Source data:

-------------------------

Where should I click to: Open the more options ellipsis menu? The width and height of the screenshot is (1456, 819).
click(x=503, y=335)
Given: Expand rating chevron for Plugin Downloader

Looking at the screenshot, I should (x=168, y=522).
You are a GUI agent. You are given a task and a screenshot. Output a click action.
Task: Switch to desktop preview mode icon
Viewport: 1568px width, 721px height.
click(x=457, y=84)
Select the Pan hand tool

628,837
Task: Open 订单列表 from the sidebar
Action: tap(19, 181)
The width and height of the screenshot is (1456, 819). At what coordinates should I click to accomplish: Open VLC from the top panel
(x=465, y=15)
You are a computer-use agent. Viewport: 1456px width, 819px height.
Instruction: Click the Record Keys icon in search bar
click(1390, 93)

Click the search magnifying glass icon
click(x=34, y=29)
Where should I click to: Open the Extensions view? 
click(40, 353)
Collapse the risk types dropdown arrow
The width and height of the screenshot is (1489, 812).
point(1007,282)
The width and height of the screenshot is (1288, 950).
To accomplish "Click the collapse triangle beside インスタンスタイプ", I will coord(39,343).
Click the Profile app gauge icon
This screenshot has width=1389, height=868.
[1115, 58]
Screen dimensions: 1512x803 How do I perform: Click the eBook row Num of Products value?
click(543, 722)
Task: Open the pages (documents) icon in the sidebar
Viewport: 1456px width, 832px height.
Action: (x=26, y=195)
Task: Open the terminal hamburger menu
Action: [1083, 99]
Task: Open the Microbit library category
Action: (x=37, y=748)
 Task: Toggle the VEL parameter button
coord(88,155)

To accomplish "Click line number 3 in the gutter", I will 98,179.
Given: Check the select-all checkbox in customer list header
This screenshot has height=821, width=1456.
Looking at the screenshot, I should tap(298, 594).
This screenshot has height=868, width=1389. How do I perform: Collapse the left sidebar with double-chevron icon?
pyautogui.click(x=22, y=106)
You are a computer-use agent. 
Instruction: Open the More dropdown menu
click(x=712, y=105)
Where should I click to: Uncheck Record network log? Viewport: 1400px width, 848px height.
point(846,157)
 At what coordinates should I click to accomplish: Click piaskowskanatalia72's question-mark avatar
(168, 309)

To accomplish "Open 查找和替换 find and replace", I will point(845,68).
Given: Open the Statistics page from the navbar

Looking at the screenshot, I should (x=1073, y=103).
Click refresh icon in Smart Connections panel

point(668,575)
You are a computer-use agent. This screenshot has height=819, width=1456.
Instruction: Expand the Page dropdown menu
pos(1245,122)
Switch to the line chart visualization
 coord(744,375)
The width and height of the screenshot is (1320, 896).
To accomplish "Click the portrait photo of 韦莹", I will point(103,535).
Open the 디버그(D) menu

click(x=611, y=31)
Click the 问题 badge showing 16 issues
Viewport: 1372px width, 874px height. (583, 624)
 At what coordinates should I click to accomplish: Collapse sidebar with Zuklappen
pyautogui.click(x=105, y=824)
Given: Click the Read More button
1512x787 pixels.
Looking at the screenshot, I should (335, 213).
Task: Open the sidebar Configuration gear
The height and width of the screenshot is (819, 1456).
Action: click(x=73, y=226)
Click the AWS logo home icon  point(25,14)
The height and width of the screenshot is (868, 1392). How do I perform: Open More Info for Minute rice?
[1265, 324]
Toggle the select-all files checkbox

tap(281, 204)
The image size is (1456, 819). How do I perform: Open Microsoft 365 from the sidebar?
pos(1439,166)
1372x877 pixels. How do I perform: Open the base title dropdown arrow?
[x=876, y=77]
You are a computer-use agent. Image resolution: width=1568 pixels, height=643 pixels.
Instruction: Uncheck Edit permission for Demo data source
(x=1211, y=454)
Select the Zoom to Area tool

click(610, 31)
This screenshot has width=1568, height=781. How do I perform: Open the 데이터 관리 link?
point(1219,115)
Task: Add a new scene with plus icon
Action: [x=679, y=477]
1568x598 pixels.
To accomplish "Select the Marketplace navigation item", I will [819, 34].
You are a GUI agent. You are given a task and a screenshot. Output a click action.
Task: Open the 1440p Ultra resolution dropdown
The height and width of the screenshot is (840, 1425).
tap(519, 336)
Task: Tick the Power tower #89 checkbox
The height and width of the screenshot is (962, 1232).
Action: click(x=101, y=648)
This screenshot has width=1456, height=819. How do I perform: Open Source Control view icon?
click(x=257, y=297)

-------------------------

To do: Proceeding from the line containing "Task: Toggle the VEL parameter button" through the line containing "You are a computer-use agent. This", transcribe the lines above exactly, both end lines included.

Solved exercise:
 Task: Toggle the VEL parameter button
coord(88,155)

To accomplish "Click line number 3 in the gutter", I will 98,179.
Given: Check the select-all checkbox in customer list header
This screenshot has height=821, width=1456.
Looking at the screenshot, I should tap(298, 594).
This screenshot has height=868, width=1389. How do I perform: Collapse the left sidebar with double-chevron icon?
pyautogui.click(x=22, y=106)
You are a computer-use agent. 
Instruction: Open the More dropdown menu
click(x=712, y=105)
Where should I click to: Uncheck Record network log? Viewport: 1400px width, 848px height.
point(846,157)
 At what coordinates should I click to accomplish: Click piaskowskanatalia72's question-mark avatar
(168, 309)

To accomplish "Open 查找和替换 find and replace", I will point(845,68).
Given: Open the Statistics page from the navbar

Looking at the screenshot, I should (x=1073, y=103).
Click refresh icon in Smart Connections panel

point(668,575)
You are a computer-use agent. This screenshot has height=819, width=1456.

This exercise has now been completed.